SUMOylation, a post-translational modification that corresponds to covalent conjugation of SUMO (small ubiquitin-like modifier) to target proteins in a manner similar to ubiquitination, has also been implicated in the regulation of HIF-1α and the response to hypoxia, as well as in many other cellular processes, such as nuclear-cytosolic transport, transcriptional regulation, apoptosis, protein stability and stress responses. Findings suggest that under hypoxic conditions, HIF-1α might be deSUMOylated by the SUMO-specific isopeptidase SENP1, preventing HIF-1α degradation and leading to activation of its target genes [50]. However, the role of SUMO in HIF-1α regulation is still controversial, as it has also been shown that modification of HIF-1α by SUMO may be involved in its stabilisation. Indeed, RWD-containing SUMOylation Enhancer (RSUME) has been shown to induce SUMO conjugation and stabilisation of HIF-1α [51]. It has also been reported that hypoxia-induced SUMOylation of HIF-1α reduces its transcriptional activity without affecting its half-life [52]. Thus, the precise function of SUMO in the regulation of HIF-1α remains to be elucidated.

Directions ->
a) Answer these from the passage on SUMOylation and HIF-1α:
(i) Which enzyme might deSUMOylate HIF-1α under hypoxic conditions?
(ii) What has RSUME been shown to induce?
(iii) According to one report, how does hypoxia-induced SUMOylation affect HIF-1α's transcriptional activity and its half-life?
b) Could you carry the passage on SUMOylation and HIF-1α further, beginning right after its final sentence?
The rows that follow play no part in what is asked here.

Record set ->
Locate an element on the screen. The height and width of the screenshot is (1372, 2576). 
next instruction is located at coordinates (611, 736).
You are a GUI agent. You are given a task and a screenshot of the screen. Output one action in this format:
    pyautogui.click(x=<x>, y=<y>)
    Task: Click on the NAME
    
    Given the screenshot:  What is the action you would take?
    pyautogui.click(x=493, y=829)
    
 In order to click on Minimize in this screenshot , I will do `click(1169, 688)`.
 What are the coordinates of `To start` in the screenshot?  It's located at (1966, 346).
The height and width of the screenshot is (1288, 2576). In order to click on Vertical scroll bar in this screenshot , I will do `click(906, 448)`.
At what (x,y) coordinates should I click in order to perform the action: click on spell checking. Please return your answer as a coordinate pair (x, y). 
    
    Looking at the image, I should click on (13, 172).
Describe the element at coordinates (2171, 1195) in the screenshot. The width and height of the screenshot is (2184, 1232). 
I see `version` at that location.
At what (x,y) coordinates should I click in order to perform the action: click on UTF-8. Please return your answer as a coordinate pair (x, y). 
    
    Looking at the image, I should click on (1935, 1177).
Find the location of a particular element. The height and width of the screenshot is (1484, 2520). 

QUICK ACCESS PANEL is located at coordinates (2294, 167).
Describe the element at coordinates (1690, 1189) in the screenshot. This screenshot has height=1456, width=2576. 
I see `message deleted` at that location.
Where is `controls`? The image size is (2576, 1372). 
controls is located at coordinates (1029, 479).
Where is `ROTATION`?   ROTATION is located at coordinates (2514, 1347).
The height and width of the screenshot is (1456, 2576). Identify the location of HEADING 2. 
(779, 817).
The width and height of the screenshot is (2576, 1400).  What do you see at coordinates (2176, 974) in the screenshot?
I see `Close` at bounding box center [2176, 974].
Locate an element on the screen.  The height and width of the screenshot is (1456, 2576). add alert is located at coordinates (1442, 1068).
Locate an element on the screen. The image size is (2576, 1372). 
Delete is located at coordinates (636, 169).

Answers by task ->
a)
(i) SENP1, a SUMO-specific isopeptidase
(ii) SUMO conjugation and stabilization of HIF-1α
(iii) It reduces the transcriptional activity but does not affect the half-life.

b)
Phosphorylation signalling cascades regulate HIF-1α in an oxygen-independent manner. Both phosphoinositol 3-kinase (PI3K) and mitogen-activated protein kinase (MAPK) pathways can regulate HIF-1α protein levels and transactivation. For example, increased expression of HIF-1α via PI3K pathway may occur by gain-of-function mutations in upstream positive regulators, such as receptor tyrosine kinases (RTKs) and Ras, or loss-of-function mutations in tumour suppressors, such as phosphatase and tensin homologue (PTEN) (reviewed in [53]). Of significance, MAPK-induced phosphorylation of HIF-1α further recruits p300/CBP to HIF-1α, increasing HIF-1 activity [54]. Moreover, phosphorylation of HIF-1α also appears to protect the protein from exportin-dependent nuclear export [55].

These and other findings clearly indicate that control of HIF-1α is very complex and many important questions regarding its regulation remain unanswered.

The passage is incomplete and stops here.